To answer with Joy – questions on relationship.

Joy asked me to answer the following questions and I’ve thought it would be good to share my answers with you guys and with Joy on my blog. These questions are about relationships and I’m being really honest with my answers.

What are the important qualities, you desire in a partner?
In a partner, I desire that they have a clear sense of self. They are sure of themselves and unafraid to be who they are.

They are driven, intelligent, articulated yet they are unafraid to be sensitive and vulnerable. They are able to see the bigger picture of things, yet pay attention to the smaller things. Emphatic and graceful. Unafraid to take on a guy yet beautifully feminine at the same time.

I like someone who is willing to seek out new experiences in life, to live out life on the edge. To travel and see new places with me.

I like someone who can laugh at themselves. Not too take things nor themselves too seriously.

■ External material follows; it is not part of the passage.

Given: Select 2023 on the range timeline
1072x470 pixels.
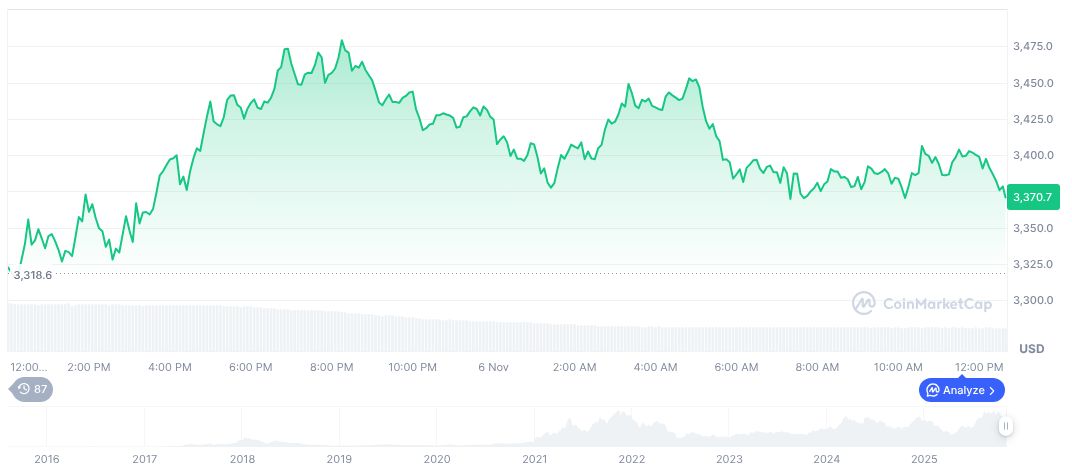Looking at the screenshot, I should (730, 459).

Why are those things important to you?
I like having a conversation and people with great conversational skills are always a blessing to have around. I like to share my thought with my partner, to have a safe spot in life where I know I am heard. As a human being, it’s important that I feel like I am heard because it means we are appreciated and acknowledge.

I want to enjoy life with my partner. I want to be able to go places and take crazy adventures with them and to laugh a lot, cry a bit and ponder what life can throw at us as we venture into the world.

It’s important to me that we can argue in the morning but by noon we come together regardless of who was right or wrong; just to celebrate the fact we have each other and that love is stronger than any argument.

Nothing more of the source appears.